We pulled up the anchor and began motoring over the glassy water. The autopilot steered. Occasional drizzle covered the windows and the outside of the cockpit enclosure. We could see well enough to avoid hitting things, but not enough to enjoy the gray view. Venturing on deck into the cold drizzle wasn’t any fun. We spent all of our time just sitting there, waiting for the big excitement of the next turn. In a word, it was byoorun’ {Maryanne – let me translate for Kyle, that’s his current pronunciation of “boring”}.

Well, except for one thing. We did get to see some of the competitors for the Three Peaks Yacht race on their way to Fort William. In this race, runners climb the three highest peaks in Britain: Mt. Snowdon in Wales, that one in England {Scafell Pike} and Ben Nevis in Scotland. Between peaks, they sail. The finish line is at the Corpach sea lock at the end of the last run. The race is done by total time, so the faster they sail, the slower they have to run and vice versa.

Flat calm seas, not so good for a race so they break out the oars as well as the light wind sails

Ft. William had been in a flurry of preparation for their arrival the day before we left. We were told we would have to wait for the first group to lock up at the sea lock before we could lock down. The fleet had been beset by headwinds, calms and foul tides and were nowhere in sight the day we left the canal. It wasn’t until a day and a half later that we started seeing them near Oban. They were still at that point a day from Fort William.

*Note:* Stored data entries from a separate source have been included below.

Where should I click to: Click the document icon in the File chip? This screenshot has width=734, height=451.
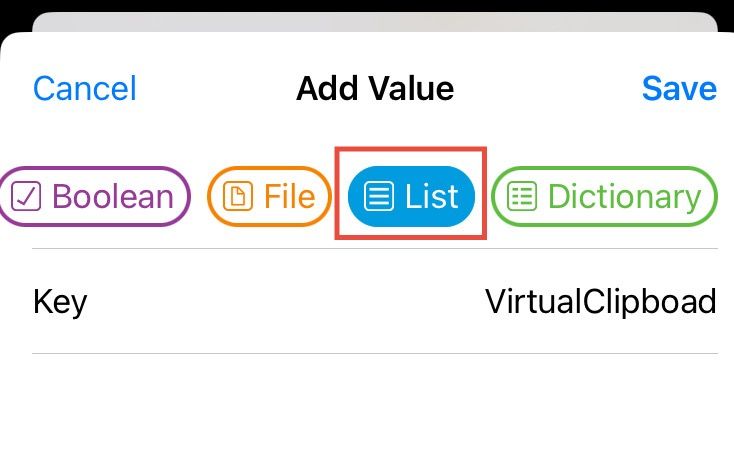(x=238, y=196)
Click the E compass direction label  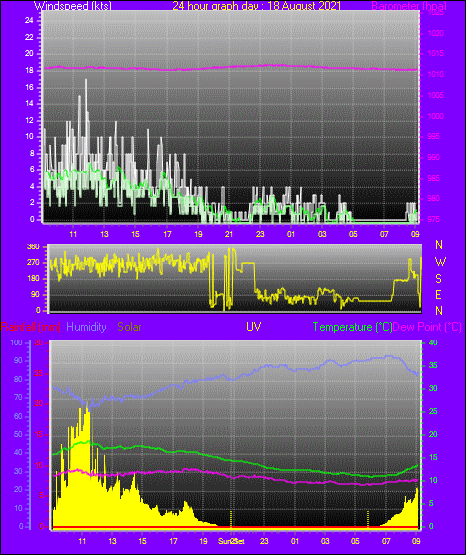pyautogui.click(x=438, y=294)
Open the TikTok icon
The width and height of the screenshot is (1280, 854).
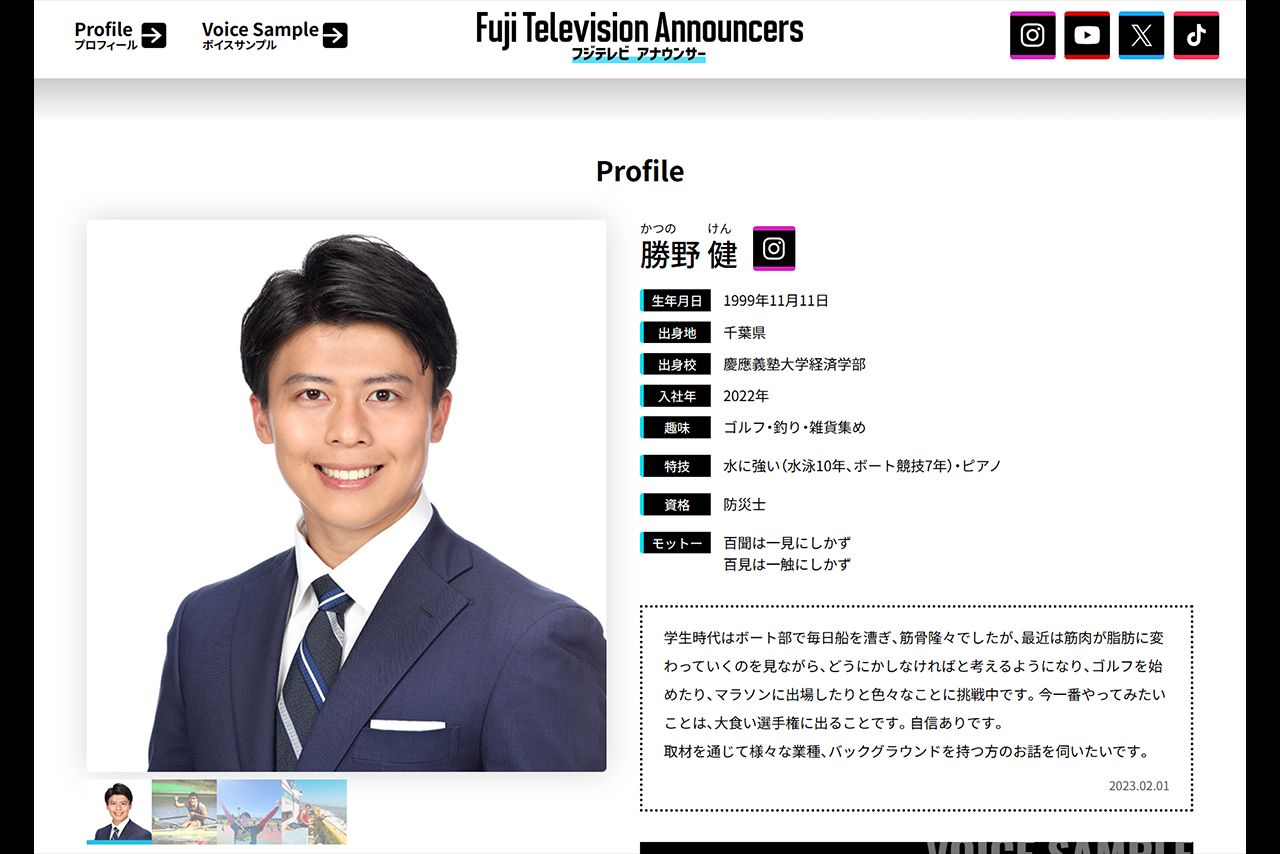click(x=1196, y=34)
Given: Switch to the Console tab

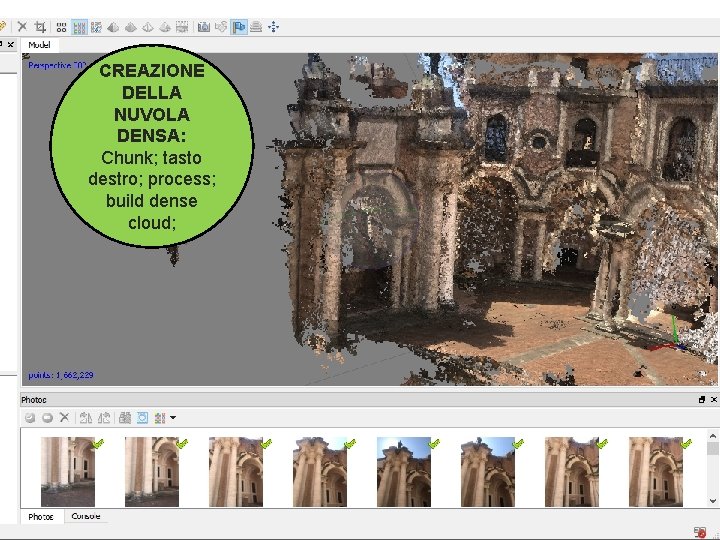Looking at the screenshot, I should pos(86,517).
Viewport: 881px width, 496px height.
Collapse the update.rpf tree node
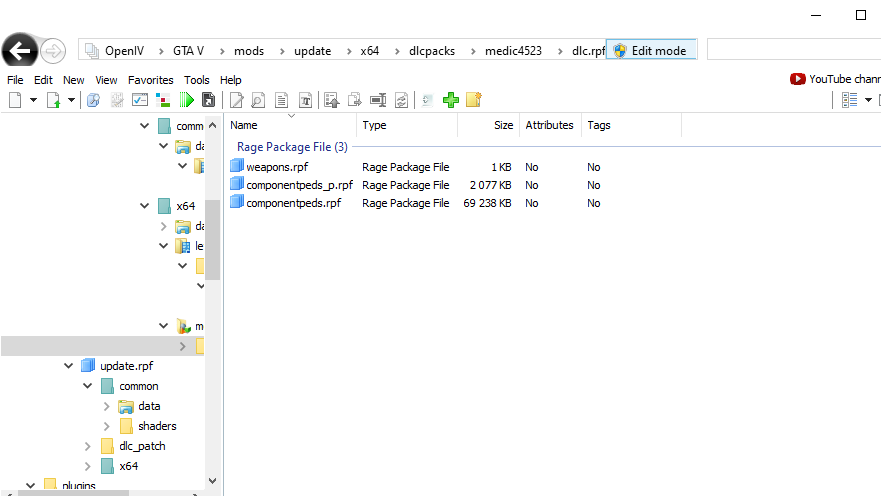click(x=68, y=366)

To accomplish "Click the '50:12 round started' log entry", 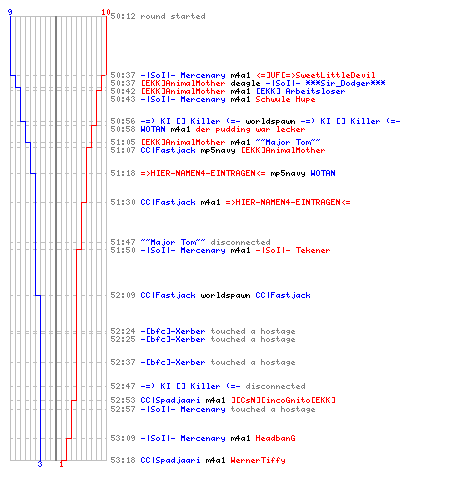I will coord(158,16).
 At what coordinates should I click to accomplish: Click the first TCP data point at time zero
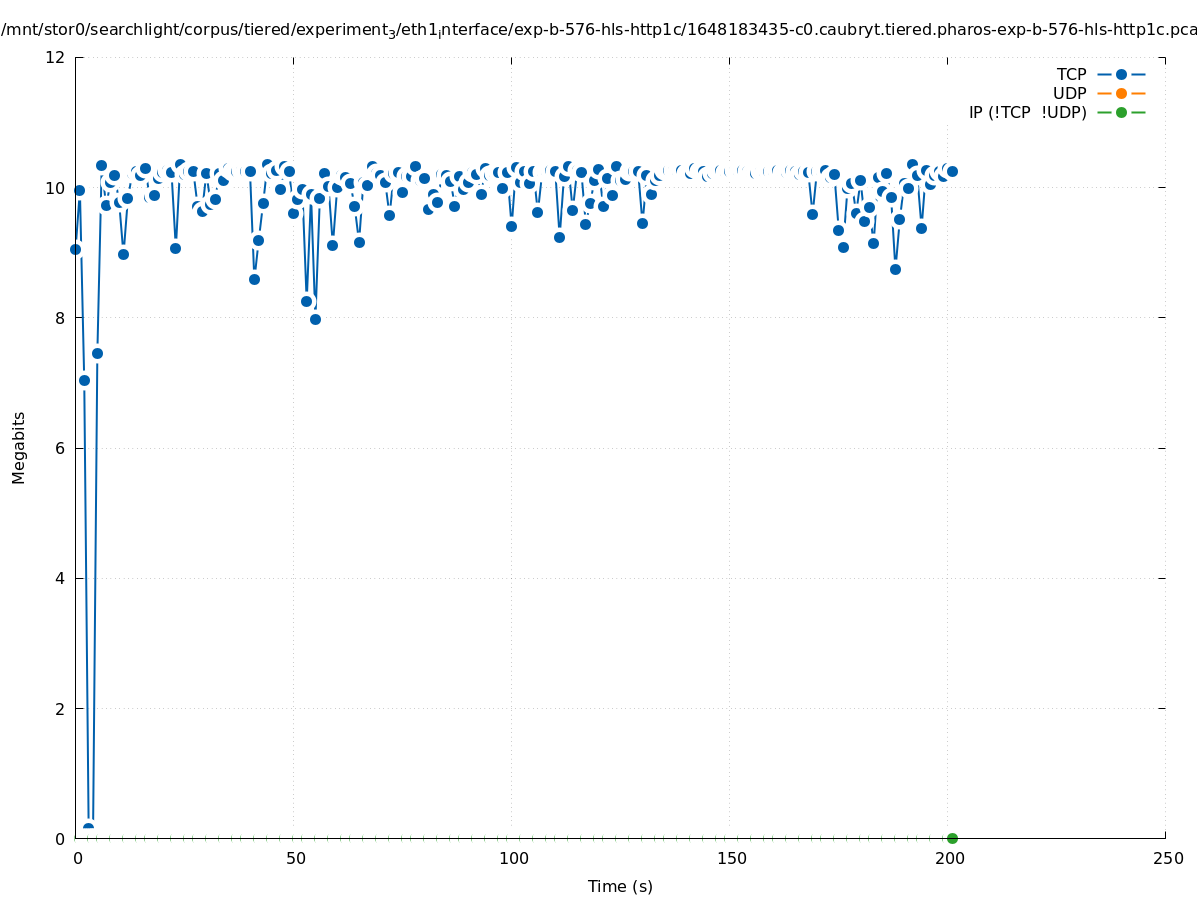click(75, 249)
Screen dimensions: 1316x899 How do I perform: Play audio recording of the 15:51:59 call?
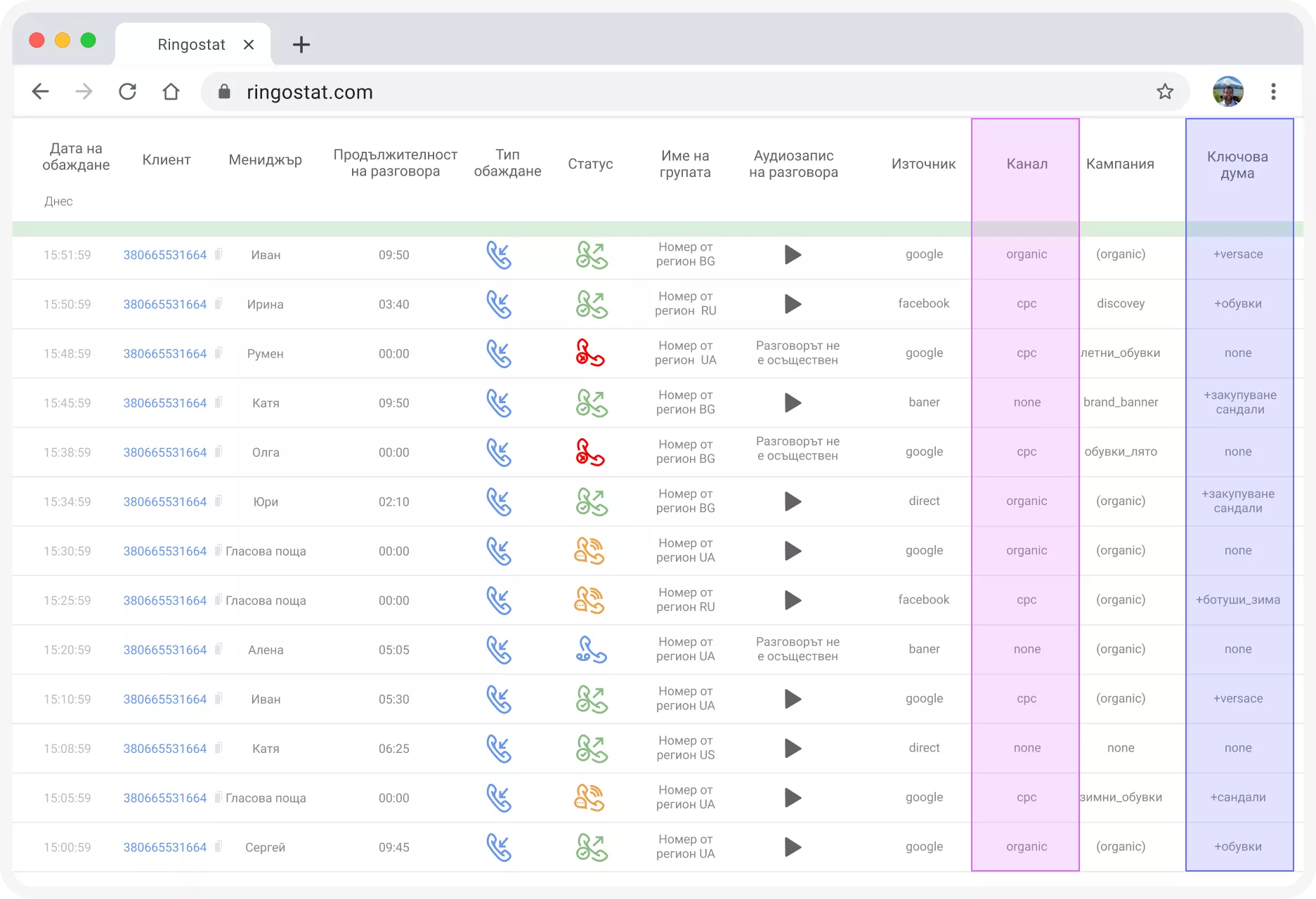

As we motored down the Lynn of Lorn, we spotted a handful of spinnakers with barely enough wind in them to keep them filled. Each boat also had long oars set up with a person on each that they were using to help. The lead boat, in addition to its pair of oars, had jury-rigged a second set. I plotted them on radar and it looked like they were making about three knots. Ft William was still 35 miles away and the tide was about to turn on them.

We honked the horn and went on deck to cheer and yell encouragement as we passed each boat. We got back exhausted waves from crews who were clearly ready for the whole thing to be over. I imagine the last two or three nights of being frustrated by fluky winds was also wearing on them.

We arrived at Cuan Sound (of the world’s biggest mooring ball. See August 2009) an hour or so after the current began to shift. We crawled into the sound against a strong, whirling current and anchored in a nice, wide spot in the pretty bay.

1 comment:

Mommy Dearest said...

This sounds like a race you would participate in, Kyle. Grueling. Amost inhuman endurance required, miserable conditions--just your cup of tea, isn't it?